One authoritative answer comes from the actuaries at Social Security, who recently released a report in which they estimated the real rates of return that various hypothetical workers might receive from the contributions they and their employers pay into Social Security. This comprehensive analysis suggests that the answer to the question is "yes" for the vast majority of workers. Let's take a look.

First, the report is quick to point out that unlike your contributions to a 401(k) plan, the taxes you and your employer pay into Social Security aren't invested and accumulated in an account in your name to be paid to you during your retirement. Instead, the taxes you pay entitle you and your beneficiaries to monthly income amounts that are paid upon your retirement, disability, and/or death. The amount of the benefits you and your beneficiaries receive are defined by Social Security's benefit formulas and provisions, not by the accumulated taxes paid by you and your employer.

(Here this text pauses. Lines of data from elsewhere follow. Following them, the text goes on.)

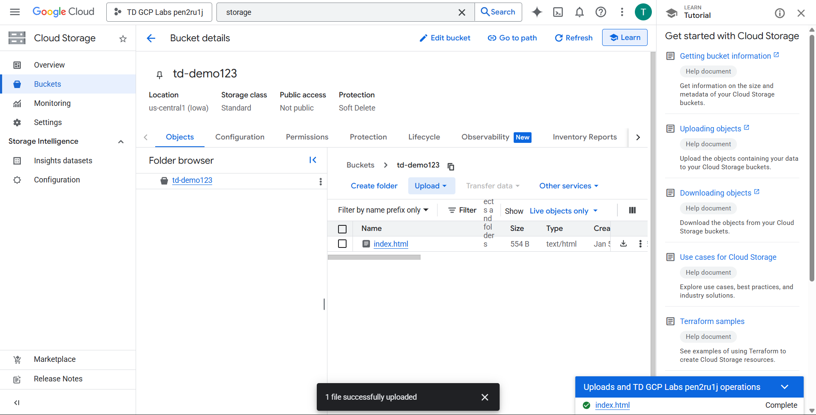Pin the Cloud Storage product star

(123, 39)
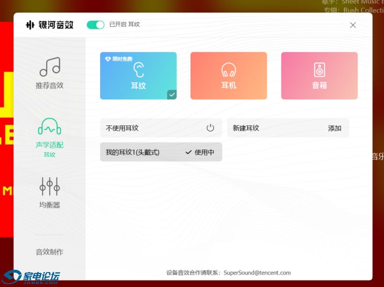This screenshot has height=287, width=384.
Task: Select 我的耳纹1(头戴式) profile
Action: 133,152
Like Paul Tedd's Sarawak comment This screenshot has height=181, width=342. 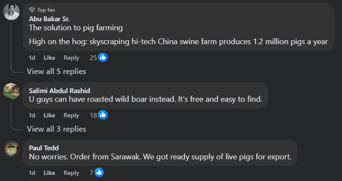[x=49, y=173]
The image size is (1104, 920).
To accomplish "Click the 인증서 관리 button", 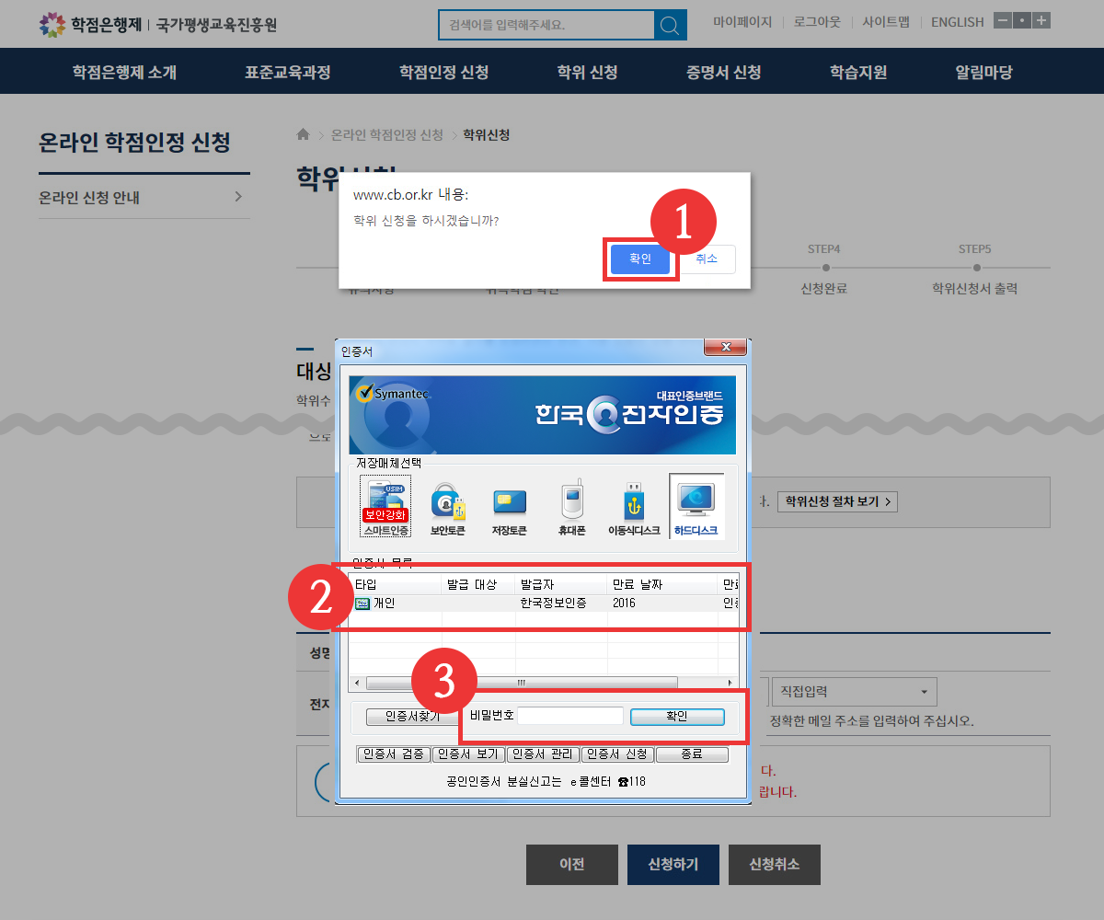I will [x=543, y=754].
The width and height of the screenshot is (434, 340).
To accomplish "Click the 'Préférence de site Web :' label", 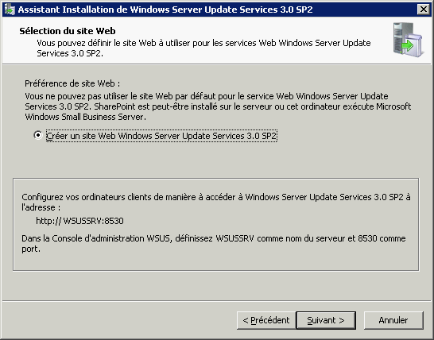I will click(x=72, y=83).
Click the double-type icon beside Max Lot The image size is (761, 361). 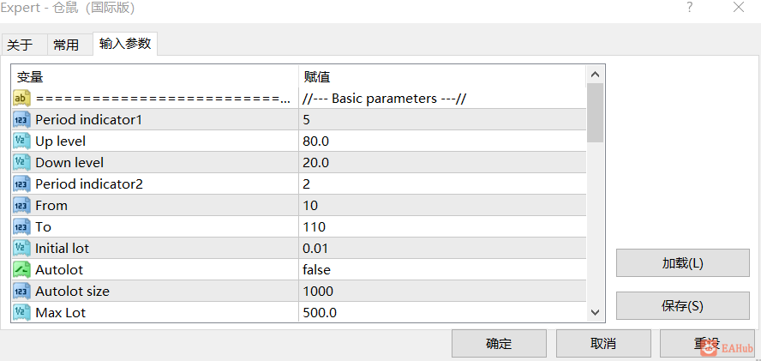tap(22, 313)
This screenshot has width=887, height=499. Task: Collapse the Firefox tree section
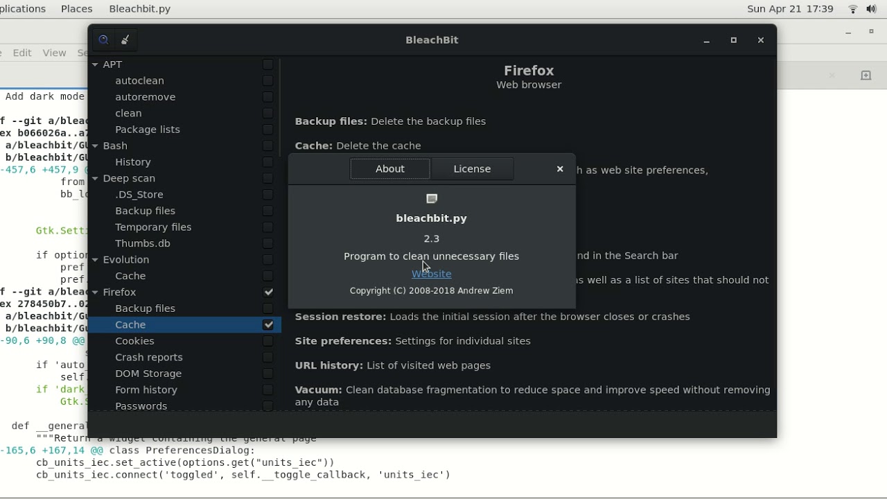pos(95,292)
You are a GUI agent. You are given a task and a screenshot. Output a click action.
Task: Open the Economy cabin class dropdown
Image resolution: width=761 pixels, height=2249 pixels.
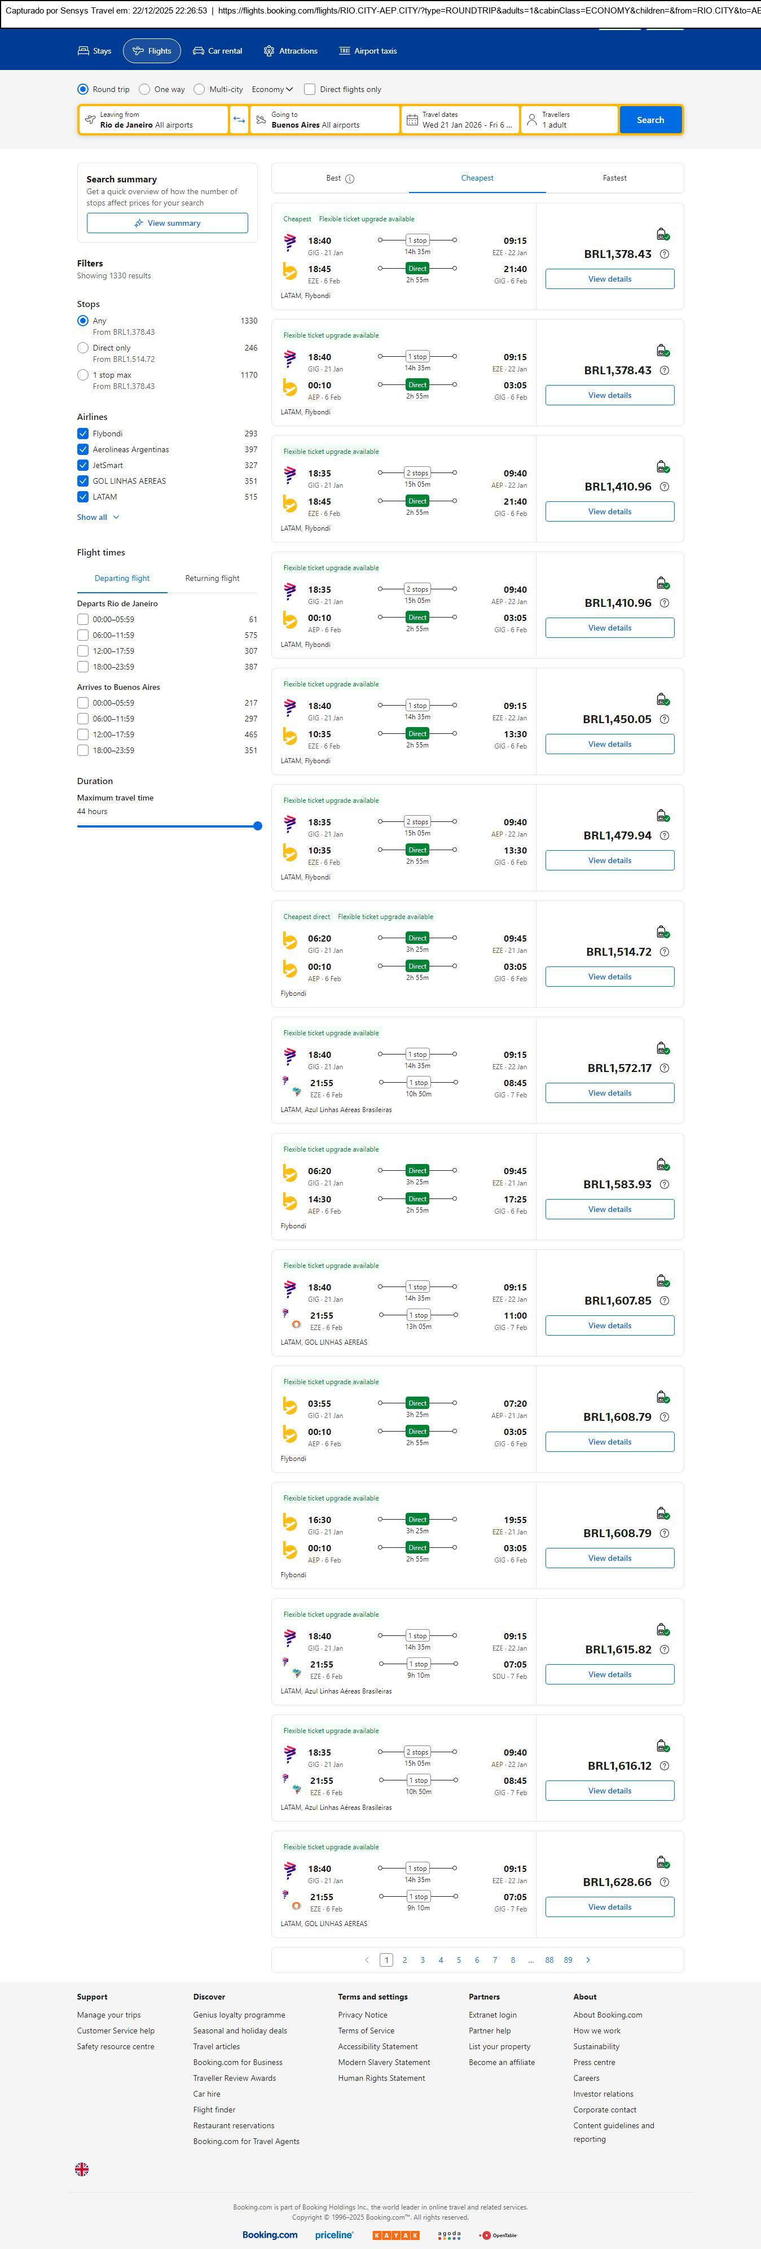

Nevertheless, it's possible to estimate the real rate of return, after inflation, for your contributions so you can see that if this rate of return were credited to the taxes paid by a worker and his or her employer over the course of a working career, the accumulated amount would pay for the estimated benefits that would be received over the expected lifetime of the worker and his or her beneficiaries. And that describes the calculations prepared by the actuaries at Social Security in their report for a very large number of hypothetical workers and scenarios in a thorough attempt to cover all the bases.

The actuaries looked at hypothetical workers who had very low, low, medium, high, and maximum covered wages, for years of birth ranging from 1920 to 2004. Within each wage and birth group, they looked at single men, single women, a one-earner couple, and a two-earner couple. They included additional hypothetical couples by assuming various combinations of spouses who had very low, low, medium, and high wages for a total of 297 hypothetical situations in all.

In order to reflect that it's inevitable that some adjustments to either benefits or taxes would be made to Social Security due to projected shortfalls in the program's funding, for each of these 297 hypothetical workers and couples, the actuaries looked at three benefit and tax scenarios:

  • No changes to the current law regarding benefits or taxes
  • In the year 2035, when the trust fund is projected to be exhausted, payroll tax rates increase to the level needed to pay for the current level of benefits
  • Benefits are reduced in the year 2035 to amounts that can be supported by the current tax schedule

In order to consider all the combinations of 297 hypothetical workers under the three benefit and tax scenarios, the Social Security actuaries prepared 891 "money's worth" calculations. Whew!

Now for a summary of some key results. First, in none of the 891 calculations did the hypothetical worker receive an estimated real rate of return that was negative. In other words, all hypothetical workers in all scenarios were estimated to receive a rate of return that at least equaled the projected rates of inflation. The estimated real rates of return ranged from an annual rate of 0.04 percent to 9.19 percent per year. It's instructive to look at the circumstances of the highest and lowest estimated rates of return.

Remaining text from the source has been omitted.